アイドル インスタンスとコールド スタート

コールド スタートの影響を最小限に抑えるため、Cloud Functions では、リクエストを処理した後、関数インスタンスをアイドル状態で無期限に維持しようとします。このアイドル期間では、別のリクエストを処理する必要がある場合に備え、確立されているデータベース接続などのリソースが残り続けることがあります。このようにアイドル状態が維持されたインスタンスは、ご利用の関数でのインスタンスの上限数に対してカウントされますが、アイドル期間は課金されません。

この組み込み動作は、特にレイテンシの影響を受けやすいアプリケーションでは、不十分な場合があります。追加の対策としては、インスタンスの最小数を明示的に設定することで、コールド スタートを回避し、アプリケーションのレイテンシを低減できます。

インスタンスの最小数が設定されたためにインスタンスがアイドル状態のままになっている場合、これらのインスタンスは、トラフィックを最近提供していない限りアクティブとはみなされません。たとえば、関数がトラフィックを最近処理していない場合は、最小インスタンスの値が設定されていても、「アクティブ インスタンス」指標には「アクティブなインスタンスがない」と示される可能性があります。

ただし、インスタンスの最小数を設定すると、そうしたインスタンスのアイドル時間に対しても課金が発生します料金をご覧ください)。

インスタンスの最小数を設定しなければ、アイドル期間は課金されないようなので、定期的にFunctionを呼び出すジョブを設定して、アイドル状態を維持してこれを回避してみたいと思います。

Cloud Scheduler

Cloud Functionsを定期的に呼び出すために、Cloud Schedulerを使います。

Cloud Scheduler について

Cloud Scheduler では、作業単位のスケジュールを設定して、定義した回数または一定の間隔で実行できます。これらの作業単位は、一般的に cron ジョブと呼ばれています。代表的な使い方としては、レポートメールを毎日送信する、10 分間隔でキャッシュ データを更新する、1 時間に 1 回要約情報を更新する、などがあります。

Cloud Scheduler を使用して作成された各 cron ジョブは、指定のスケジュールに従ってターゲットに送信されます。ターゲットはタスクが処理される場所です。ターゲットは、次のいずれかのタイプでなければなりません。

cron ジョブは、Cloud Console または gcloud コマンドライン ツールのいずれかを使用して作成できます。

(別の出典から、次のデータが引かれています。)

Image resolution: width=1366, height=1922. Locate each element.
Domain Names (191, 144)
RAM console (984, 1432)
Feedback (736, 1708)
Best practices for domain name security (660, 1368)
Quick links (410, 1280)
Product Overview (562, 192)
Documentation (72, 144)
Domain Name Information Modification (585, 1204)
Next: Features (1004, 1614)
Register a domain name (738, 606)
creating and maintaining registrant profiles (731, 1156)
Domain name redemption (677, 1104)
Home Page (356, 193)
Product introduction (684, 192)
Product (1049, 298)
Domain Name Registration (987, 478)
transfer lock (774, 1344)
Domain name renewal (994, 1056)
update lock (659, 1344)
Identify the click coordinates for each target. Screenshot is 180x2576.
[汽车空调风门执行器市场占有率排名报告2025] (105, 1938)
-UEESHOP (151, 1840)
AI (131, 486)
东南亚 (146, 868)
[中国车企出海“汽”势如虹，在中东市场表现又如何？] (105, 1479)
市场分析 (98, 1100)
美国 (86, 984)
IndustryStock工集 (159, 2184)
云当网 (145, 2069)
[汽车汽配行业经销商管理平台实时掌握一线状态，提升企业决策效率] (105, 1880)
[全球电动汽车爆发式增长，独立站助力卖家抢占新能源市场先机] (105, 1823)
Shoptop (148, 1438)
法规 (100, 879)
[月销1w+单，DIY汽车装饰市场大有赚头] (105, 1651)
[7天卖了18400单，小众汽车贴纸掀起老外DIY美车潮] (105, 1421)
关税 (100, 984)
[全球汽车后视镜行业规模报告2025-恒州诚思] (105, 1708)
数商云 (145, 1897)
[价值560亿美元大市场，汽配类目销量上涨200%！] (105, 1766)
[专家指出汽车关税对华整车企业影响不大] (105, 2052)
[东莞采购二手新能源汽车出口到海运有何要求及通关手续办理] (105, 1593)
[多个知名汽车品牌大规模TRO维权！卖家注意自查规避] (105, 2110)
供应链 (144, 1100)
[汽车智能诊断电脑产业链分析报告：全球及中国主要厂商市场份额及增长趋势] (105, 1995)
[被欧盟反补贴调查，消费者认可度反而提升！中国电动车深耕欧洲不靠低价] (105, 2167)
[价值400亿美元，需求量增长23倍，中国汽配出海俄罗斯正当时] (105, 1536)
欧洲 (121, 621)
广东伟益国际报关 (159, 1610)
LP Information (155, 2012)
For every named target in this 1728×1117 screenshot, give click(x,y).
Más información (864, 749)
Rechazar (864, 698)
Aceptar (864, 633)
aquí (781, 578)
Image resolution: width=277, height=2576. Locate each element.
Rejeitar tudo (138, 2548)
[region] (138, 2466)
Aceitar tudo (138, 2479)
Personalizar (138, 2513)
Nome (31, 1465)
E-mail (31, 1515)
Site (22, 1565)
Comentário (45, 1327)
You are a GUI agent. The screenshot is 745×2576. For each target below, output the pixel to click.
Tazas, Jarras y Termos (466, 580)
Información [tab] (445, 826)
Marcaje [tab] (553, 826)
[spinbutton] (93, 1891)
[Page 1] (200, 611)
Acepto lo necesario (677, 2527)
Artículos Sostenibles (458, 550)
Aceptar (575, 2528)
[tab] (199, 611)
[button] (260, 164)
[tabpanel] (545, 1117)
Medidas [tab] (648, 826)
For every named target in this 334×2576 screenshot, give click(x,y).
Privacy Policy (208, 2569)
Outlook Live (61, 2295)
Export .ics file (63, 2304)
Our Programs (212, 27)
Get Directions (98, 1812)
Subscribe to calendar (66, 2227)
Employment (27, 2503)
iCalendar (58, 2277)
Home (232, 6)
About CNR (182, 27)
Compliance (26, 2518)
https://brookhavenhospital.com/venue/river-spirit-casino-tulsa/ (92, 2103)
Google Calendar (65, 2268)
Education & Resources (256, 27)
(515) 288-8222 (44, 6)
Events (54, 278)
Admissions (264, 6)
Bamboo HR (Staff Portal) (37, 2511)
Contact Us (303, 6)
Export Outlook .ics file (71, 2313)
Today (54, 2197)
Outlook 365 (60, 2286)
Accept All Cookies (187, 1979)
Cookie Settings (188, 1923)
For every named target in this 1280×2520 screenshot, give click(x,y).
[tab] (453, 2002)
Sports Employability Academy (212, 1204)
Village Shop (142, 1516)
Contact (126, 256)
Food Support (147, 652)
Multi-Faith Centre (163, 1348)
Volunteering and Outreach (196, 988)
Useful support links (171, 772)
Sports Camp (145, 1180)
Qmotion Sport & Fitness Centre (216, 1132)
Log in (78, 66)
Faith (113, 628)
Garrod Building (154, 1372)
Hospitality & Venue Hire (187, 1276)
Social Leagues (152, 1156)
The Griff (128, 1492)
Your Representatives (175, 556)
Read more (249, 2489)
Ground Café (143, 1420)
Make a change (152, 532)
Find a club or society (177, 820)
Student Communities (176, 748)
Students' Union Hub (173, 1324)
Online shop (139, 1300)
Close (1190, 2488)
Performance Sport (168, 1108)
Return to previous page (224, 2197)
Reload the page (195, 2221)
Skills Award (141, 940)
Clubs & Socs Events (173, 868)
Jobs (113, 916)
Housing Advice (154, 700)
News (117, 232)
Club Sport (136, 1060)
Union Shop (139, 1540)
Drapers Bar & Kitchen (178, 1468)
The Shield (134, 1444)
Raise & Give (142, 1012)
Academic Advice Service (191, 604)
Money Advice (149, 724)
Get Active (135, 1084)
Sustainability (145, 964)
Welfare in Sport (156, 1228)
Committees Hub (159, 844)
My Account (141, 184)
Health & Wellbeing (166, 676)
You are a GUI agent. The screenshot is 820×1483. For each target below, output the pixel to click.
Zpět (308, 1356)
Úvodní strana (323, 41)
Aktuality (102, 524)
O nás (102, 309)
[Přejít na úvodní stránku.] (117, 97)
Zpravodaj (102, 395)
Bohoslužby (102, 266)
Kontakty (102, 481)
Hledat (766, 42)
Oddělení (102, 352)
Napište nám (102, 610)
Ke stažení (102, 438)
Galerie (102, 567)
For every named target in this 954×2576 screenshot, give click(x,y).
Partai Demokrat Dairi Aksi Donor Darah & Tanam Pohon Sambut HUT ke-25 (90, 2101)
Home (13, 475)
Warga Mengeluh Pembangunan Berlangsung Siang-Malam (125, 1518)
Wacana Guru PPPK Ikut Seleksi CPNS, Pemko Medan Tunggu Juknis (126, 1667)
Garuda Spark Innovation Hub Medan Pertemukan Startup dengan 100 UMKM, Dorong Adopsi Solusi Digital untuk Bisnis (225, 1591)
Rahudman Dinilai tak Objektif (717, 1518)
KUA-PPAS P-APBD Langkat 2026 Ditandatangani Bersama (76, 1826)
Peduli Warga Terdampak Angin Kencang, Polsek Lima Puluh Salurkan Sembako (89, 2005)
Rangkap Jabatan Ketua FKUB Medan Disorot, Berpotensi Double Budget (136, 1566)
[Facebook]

https://cloud.google.com/scheduler/docs/overview?hl=ja

今回は、Cloud Consoleからジョブを作成します。

まず、スケジュール(実行時間)を定義します。

頻度は、unix-cron形式で指定します。

cron ジョブの形式

スケジュールは、unix-cron 文字列形式(* * * * *)を使用して定義されます。これは、1 行に 5 つのフィールドのセットであり、ジョブが実行されるタイミングを示しています。

unix-cron 文字列形式

スケジュールの例

以下の表に、cron ジョブ スケジュールの例とその説明を示します。

スケジュールの例cron ジョブの形式
1 分おき* * * * *
毎週土曜日の 23:45(午後 11:45)45 23 * * 6
毎週月曜日の 9:00(午前 9:00)0 9 * * 1
毎週日曜日の 4:05(午前 4:05)5 4 * * SUN
毎週平日(月~金)の 22:00(午後 10:00)0 22 * * 1-5
https://cloud.google.com/scheduler/docs/configuring/cron-job-schedules?hl=ja

次に実行内容を構成します。

ターゲットタイプをHTTPにして、URLにCloud FunctionのトリガーURLを設定します。

最後に、必要に応じてオプションを設定して「作成」すれば完了です。

結果

スケジュール設定後のCloud Functionsの状態は、こんな感じです。

15分おきにCloud Functionsを呼び出しています。これによって最小インスタンス数を1にした時と同様の速度でレスポンスを返すことができました。